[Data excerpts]
== Segment start ==
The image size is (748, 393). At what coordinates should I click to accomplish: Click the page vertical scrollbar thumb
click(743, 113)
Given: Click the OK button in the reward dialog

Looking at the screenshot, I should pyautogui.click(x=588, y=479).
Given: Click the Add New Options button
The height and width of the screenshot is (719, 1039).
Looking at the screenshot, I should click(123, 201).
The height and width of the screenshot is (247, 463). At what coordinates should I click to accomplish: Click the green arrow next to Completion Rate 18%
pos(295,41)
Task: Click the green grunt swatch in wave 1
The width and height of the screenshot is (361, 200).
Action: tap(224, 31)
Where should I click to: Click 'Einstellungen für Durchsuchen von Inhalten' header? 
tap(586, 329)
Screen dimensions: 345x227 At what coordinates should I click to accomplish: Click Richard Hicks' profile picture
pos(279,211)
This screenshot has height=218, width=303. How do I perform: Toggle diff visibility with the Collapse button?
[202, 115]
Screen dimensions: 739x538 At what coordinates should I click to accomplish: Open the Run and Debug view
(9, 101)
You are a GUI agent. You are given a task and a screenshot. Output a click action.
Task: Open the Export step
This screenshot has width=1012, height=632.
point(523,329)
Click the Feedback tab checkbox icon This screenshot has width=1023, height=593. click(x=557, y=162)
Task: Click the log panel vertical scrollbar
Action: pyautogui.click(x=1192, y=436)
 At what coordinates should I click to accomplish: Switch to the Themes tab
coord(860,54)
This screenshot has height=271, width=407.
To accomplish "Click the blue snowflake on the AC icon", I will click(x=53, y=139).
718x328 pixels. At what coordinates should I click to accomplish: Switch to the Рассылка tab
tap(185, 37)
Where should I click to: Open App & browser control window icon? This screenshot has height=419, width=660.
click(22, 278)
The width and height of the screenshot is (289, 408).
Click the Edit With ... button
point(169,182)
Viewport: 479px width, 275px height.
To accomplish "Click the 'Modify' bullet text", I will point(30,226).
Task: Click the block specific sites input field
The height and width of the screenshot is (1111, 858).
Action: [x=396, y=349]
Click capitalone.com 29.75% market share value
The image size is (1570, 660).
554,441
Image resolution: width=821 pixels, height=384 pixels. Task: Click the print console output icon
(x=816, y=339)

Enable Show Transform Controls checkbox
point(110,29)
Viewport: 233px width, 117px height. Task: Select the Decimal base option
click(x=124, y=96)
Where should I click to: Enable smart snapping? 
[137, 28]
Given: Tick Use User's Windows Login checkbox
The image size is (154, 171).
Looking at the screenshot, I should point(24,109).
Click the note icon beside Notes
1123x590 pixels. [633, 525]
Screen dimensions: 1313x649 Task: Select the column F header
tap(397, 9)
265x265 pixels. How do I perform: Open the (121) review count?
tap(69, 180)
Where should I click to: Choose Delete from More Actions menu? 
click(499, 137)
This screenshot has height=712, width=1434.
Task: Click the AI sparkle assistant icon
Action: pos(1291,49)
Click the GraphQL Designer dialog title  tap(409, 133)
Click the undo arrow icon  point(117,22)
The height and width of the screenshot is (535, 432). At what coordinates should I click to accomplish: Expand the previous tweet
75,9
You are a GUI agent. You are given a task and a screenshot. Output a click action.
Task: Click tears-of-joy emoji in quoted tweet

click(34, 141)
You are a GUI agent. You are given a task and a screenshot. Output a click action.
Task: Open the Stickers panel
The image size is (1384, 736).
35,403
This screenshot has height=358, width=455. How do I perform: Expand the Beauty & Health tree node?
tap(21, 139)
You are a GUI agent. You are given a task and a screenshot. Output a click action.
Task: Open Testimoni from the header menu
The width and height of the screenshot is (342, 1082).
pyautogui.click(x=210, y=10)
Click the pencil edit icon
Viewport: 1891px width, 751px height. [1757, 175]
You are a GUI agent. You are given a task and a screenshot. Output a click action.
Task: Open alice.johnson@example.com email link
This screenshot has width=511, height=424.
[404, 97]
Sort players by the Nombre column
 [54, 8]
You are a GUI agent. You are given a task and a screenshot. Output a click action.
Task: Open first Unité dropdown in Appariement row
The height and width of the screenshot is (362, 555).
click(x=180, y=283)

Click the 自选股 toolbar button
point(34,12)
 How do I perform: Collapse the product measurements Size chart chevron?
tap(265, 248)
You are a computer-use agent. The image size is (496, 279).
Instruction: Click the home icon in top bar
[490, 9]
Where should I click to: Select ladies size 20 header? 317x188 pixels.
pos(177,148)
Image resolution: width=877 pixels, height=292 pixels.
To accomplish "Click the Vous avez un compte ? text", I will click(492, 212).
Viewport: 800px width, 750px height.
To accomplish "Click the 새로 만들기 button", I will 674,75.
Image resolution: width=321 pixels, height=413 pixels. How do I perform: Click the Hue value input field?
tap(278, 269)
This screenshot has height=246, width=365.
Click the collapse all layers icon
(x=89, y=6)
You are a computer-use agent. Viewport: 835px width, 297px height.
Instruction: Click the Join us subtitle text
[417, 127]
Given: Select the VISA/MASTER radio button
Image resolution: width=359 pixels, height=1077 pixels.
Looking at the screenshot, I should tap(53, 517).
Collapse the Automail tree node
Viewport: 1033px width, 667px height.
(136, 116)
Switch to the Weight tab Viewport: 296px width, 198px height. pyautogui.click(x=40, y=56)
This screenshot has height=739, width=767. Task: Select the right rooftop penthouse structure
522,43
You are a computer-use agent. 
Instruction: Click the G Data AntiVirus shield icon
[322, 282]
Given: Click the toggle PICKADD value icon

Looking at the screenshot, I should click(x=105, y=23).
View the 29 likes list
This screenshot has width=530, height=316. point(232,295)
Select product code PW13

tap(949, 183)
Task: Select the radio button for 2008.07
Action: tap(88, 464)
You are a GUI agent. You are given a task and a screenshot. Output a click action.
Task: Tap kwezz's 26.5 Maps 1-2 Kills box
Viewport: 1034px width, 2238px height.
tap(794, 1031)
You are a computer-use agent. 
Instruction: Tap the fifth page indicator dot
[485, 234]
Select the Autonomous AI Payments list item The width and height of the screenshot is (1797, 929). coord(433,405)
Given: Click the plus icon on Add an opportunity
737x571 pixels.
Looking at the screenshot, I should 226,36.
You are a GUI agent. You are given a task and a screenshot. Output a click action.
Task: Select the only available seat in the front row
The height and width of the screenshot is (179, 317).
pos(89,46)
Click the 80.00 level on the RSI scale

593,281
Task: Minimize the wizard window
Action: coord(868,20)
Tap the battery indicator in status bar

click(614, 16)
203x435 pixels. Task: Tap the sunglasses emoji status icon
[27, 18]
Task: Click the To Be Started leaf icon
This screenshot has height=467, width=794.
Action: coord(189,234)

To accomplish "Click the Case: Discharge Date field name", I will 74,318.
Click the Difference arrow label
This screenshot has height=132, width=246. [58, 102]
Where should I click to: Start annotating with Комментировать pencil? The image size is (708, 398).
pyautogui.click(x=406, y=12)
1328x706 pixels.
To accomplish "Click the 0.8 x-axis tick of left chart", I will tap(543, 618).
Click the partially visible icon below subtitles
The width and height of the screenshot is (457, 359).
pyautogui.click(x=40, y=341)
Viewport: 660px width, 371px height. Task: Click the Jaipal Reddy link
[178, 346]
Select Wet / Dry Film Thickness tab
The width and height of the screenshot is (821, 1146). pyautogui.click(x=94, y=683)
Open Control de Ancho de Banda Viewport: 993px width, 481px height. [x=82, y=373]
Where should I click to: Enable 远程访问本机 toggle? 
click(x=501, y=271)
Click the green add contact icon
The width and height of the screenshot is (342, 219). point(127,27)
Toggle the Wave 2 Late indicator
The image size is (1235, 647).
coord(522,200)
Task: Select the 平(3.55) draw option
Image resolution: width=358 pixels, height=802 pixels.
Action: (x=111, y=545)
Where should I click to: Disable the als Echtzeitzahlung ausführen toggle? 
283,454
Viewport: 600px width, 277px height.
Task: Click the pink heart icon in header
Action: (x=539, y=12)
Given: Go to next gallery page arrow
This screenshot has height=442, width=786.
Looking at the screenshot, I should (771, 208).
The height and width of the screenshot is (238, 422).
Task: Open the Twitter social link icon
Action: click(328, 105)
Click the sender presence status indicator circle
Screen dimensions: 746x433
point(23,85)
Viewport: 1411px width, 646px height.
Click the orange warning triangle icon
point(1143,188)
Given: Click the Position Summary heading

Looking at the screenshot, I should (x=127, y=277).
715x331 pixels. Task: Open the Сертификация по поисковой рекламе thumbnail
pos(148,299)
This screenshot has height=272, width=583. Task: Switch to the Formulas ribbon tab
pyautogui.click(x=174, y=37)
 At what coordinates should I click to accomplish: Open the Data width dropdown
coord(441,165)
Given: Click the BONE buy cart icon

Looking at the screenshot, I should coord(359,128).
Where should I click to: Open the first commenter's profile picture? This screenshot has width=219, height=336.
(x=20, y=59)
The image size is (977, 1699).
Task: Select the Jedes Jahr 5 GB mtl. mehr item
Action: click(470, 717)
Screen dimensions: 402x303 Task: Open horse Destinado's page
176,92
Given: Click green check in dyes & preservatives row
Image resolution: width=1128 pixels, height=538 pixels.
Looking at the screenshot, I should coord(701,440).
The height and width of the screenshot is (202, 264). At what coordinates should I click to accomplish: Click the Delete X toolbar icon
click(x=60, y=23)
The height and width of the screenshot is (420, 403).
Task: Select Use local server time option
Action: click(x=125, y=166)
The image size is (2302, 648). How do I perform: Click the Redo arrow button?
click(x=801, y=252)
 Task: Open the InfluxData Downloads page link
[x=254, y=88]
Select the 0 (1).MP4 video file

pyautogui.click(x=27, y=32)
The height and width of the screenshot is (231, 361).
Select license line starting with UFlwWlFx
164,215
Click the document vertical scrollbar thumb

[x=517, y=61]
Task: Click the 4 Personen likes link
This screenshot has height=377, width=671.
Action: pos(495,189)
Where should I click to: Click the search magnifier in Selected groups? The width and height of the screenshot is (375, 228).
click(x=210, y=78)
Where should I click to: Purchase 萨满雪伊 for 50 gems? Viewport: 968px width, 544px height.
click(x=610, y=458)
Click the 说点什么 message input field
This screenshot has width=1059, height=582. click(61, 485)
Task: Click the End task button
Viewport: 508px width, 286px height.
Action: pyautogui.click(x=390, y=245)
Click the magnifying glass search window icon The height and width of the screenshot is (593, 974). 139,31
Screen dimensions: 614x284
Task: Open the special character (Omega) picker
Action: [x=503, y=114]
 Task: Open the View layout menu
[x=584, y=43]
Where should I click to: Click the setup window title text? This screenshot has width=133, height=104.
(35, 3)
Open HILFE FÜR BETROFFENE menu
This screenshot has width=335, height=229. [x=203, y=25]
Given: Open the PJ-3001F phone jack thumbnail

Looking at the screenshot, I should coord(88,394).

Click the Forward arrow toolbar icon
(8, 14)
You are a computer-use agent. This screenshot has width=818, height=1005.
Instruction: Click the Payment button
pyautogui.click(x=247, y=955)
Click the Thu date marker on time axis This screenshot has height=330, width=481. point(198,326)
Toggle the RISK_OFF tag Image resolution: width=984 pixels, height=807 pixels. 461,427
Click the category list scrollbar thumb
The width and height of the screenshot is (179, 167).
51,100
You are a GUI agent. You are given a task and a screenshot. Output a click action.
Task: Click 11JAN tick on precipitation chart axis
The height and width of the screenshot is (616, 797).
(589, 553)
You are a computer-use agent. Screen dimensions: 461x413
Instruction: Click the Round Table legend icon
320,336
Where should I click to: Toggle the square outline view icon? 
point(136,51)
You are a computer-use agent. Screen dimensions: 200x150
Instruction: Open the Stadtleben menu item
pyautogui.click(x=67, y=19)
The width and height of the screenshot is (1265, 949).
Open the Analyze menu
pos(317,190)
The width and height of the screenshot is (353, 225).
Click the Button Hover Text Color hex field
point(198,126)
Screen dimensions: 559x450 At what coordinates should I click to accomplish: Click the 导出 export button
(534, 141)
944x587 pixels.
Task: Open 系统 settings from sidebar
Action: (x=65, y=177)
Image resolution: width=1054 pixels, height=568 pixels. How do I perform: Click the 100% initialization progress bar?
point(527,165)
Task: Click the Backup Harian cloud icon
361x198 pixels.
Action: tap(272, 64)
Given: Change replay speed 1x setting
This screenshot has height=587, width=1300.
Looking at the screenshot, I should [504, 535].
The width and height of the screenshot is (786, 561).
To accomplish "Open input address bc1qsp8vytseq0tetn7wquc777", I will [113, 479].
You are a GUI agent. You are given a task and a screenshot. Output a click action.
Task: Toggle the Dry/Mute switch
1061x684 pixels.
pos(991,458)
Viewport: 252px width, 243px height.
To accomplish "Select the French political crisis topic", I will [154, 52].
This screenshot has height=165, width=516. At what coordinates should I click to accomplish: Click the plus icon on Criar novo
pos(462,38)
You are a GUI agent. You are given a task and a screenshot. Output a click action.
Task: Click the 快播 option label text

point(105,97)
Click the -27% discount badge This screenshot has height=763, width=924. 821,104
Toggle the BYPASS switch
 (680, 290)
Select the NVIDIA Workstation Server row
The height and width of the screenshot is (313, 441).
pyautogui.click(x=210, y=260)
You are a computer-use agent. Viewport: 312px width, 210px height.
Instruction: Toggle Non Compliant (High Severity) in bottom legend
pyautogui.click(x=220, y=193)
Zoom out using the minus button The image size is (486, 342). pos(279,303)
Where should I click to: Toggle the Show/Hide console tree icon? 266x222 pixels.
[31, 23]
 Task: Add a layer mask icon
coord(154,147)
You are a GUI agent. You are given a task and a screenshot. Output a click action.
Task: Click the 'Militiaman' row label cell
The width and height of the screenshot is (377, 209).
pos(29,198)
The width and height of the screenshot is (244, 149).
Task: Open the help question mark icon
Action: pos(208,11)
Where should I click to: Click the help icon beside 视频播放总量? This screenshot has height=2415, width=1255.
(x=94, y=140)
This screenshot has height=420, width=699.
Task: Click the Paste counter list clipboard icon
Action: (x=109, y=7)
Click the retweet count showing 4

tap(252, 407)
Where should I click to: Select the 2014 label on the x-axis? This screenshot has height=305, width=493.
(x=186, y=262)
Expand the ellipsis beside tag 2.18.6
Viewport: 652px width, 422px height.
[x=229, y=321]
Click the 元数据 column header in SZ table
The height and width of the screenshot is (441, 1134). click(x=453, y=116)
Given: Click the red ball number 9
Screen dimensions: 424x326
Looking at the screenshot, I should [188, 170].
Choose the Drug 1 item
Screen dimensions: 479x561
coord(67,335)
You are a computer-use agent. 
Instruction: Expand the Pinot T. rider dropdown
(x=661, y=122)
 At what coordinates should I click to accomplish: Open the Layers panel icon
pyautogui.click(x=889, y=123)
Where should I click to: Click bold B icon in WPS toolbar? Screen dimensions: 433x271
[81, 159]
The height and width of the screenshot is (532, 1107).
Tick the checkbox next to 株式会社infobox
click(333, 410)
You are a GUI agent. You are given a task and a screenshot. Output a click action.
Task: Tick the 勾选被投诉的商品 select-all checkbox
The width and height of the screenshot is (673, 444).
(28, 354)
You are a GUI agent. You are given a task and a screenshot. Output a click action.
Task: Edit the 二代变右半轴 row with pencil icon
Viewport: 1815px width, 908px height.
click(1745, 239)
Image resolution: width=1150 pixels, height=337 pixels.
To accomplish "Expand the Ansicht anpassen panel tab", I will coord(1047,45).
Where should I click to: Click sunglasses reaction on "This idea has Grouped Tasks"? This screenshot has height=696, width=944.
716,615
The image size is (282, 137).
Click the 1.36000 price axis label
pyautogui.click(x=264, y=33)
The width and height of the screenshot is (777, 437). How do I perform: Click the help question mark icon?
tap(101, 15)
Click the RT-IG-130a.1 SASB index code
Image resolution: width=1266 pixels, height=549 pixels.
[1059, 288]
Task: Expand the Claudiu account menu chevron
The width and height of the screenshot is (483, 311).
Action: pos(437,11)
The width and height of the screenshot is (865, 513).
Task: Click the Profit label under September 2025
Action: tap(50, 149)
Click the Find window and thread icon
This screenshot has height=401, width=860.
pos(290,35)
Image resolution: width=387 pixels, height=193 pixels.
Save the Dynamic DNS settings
== Segment end ==
§ **ACTION ITEM**: Copy word for word the stretch of entries above from the line that has "This screenshot has height=272, width=583." through the line that has "Task: Click the End task button", both ends included, and nothing outside it.

§ **ANSWER TO THIS EXERCISE**:
This screenshot has height=272, width=583. Task: Switch to the Formulas ribbon tab
pyautogui.click(x=174, y=37)
 At what coordinates should I click to accomplish: Open the Data width dropdown
coord(441,165)
Given: Click the BONE buy cart icon

Looking at the screenshot, I should coord(359,128).
Where should I click to: Open the first commenter's profile picture? This screenshot has width=219, height=336.
(x=20, y=59)
The image size is (977, 1699).
Task: Select the Jedes Jahr 5 GB mtl. mehr item
Action: click(470, 717)
Screen dimensions: 402x303 Task: Open horse Destinado's page
176,92
Given: Click green check in dyes & preservatives row
Image resolution: width=1128 pixels, height=538 pixels.
Looking at the screenshot, I should coord(701,440).
The height and width of the screenshot is (202, 264). At what coordinates should I click to accomplish: Click the Delete X toolbar icon
click(x=60, y=23)
The height and width of the screenshot is (420, 403).
Task: Select Use local server time option
Action: click(x=125, y=166)
The image size is (2302, 648). How do I perform: Click the Redo arrow button?
click(x=801, y=252)
 Task: Open the InfluxData Downloads page link
[x=254, y=88]
Select the 0 (1).MP4 video file

pyautogui.click(x=27, y=32)
The height and width of the screenshot is (231, 361).
Select license line starting with UFlwWlFx
164,215
Click the document vertical scrollbar thumb

[x=517, y=61]
Task: Click the 4 Personen likes link
This screenshot has height=377, width=671.
Action: pos(495,189)
Where should I click to: Click the search magnifier in Selected groups? The width and height of the screenshot is (375, 228).
click(x=210, y=78)
Where should I click to: Purchase 萨满雪伊 for 50 gems? Viewport: 968px width, 544px height.
click(x=610, y=458)
Click the 说点什么 message input field
This screenshot has width=1059, height=582. click(61, 485)
Task: Click the End task button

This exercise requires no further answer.